Keyifli okumalar dilerim.Hayatın ansızın bize getirdiği bazı anlar olurdu. Beklenemedik anlar... Kimi garip hissettirirdi, kimi öfkeli, kimi mutlu.. Ama bazı anlar vardı ki hiç beklemediğiniz anda derin bir acıyla sarsardı sizi. O dik duruşunuzun yerini alırdı çökmüş omuzlarınız.
İfadesiz bakan duygusuz harelere mıh gibi çakılırdı acının derin emareleri.

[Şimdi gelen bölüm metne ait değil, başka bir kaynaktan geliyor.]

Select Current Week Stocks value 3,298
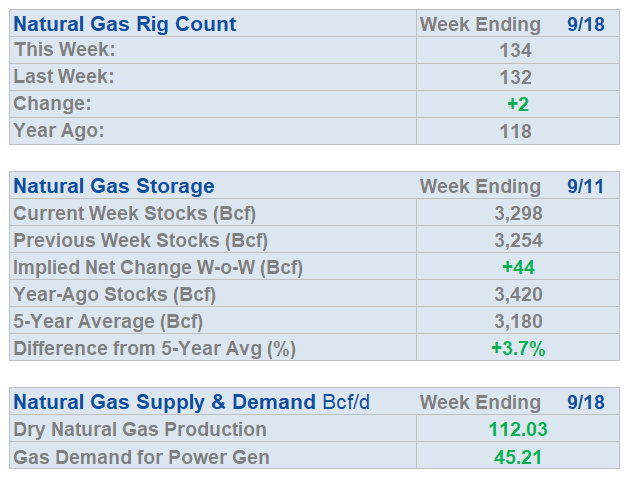The image size is (628, 478). pyautogui.click(x=518, y=213)
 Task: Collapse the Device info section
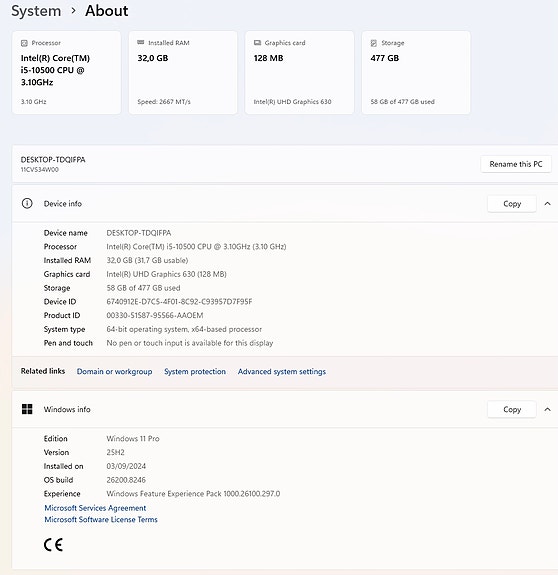pyautogui.click(x=547, y=204)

Takvimin yaprakları 28 Kasım 2022'yi gösteriyordu. Akrep yelkovanı kovalamış saat gece yarısını çoktan geçmişti. Sabah olmak üzereydi. Hangi gündeydim bilmiyorum ama Kasım aynın kasvetli ve karanlık havası gökyüzünü sarıp sarmalamıştı.
Kalbimde acısı hiç geçemeyecek bir yaranın derin izi vardı.
Gözlerimde, öksüz kalan bir evladın izleri vardı.
Kimsesiz kalan bir kadının acısı göğüs kafesimde kendine yer bulmuş gibiydi.
"Abla!" Kız kardeşimin neşeli sesi kulaklarıma ulaştığında gülümsedim. Küçücük boyuyla karşımda dikildiğinde oturduğum koltuğa tırmandı.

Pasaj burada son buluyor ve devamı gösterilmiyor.